Dataset records
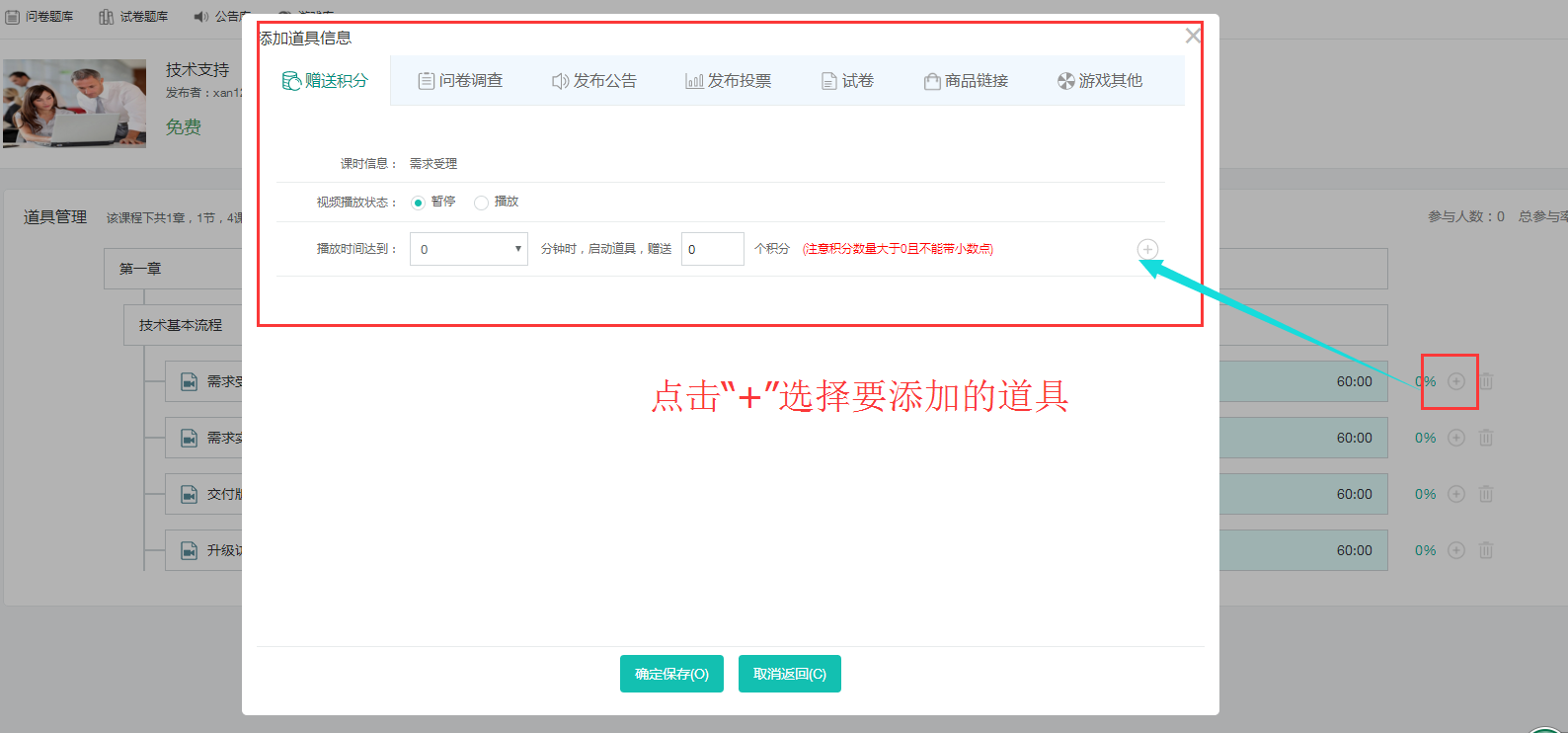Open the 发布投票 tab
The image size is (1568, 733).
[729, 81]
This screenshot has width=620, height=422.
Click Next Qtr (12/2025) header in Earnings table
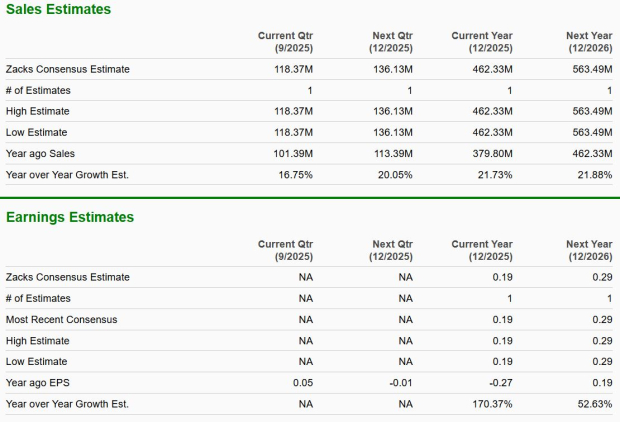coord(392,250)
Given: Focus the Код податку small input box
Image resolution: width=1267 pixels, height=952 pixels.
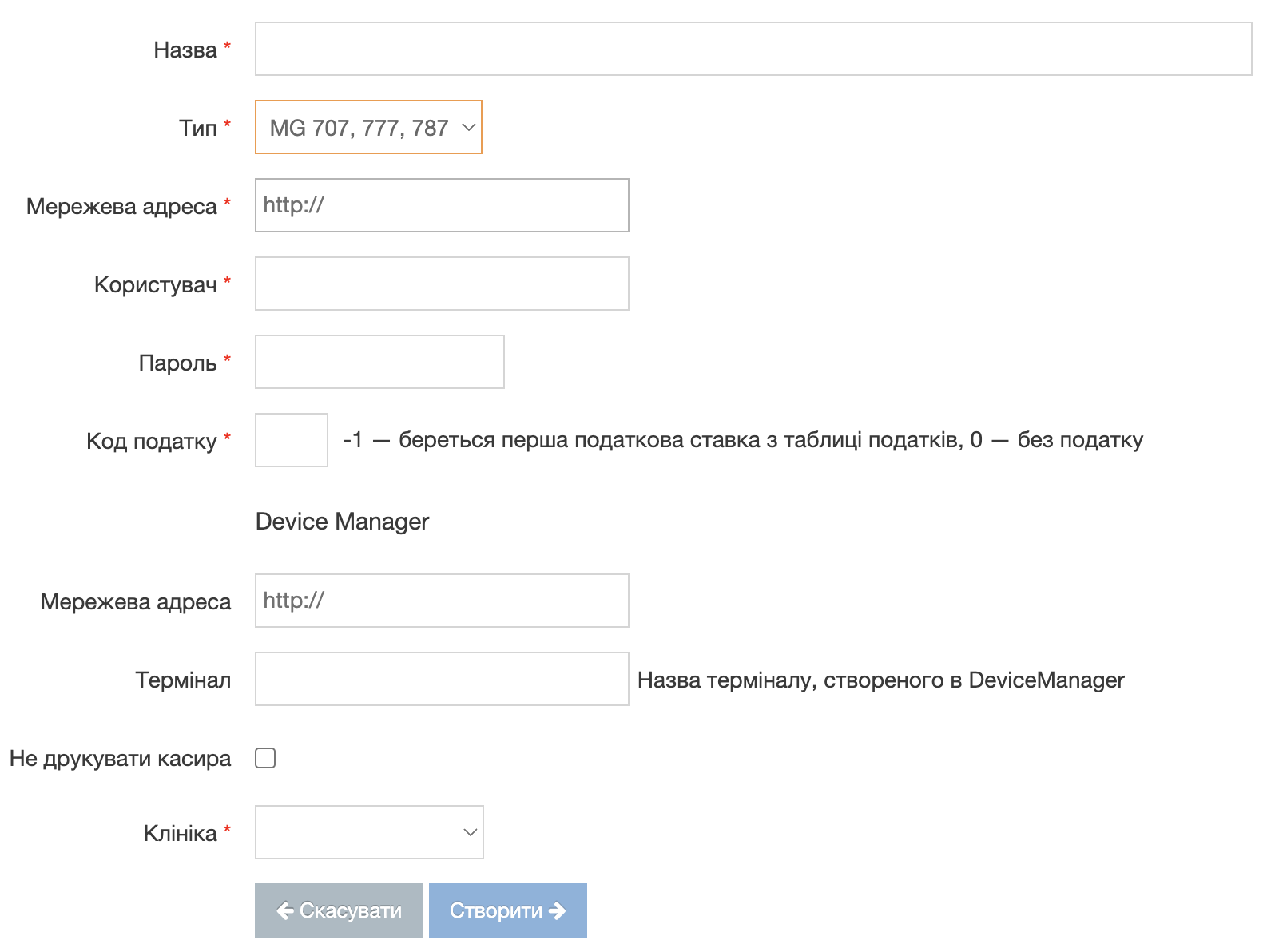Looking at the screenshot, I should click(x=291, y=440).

Exercise
Every line from the one with "Image resolution: width=1267" through the end of the records above belongs in the answer, copied exactly; no picture does.

Reply to the exercise
Image resolution: width=1267 pixels, height=952 pixels.
Looking at the screenshot, I should click(x=291, y=440).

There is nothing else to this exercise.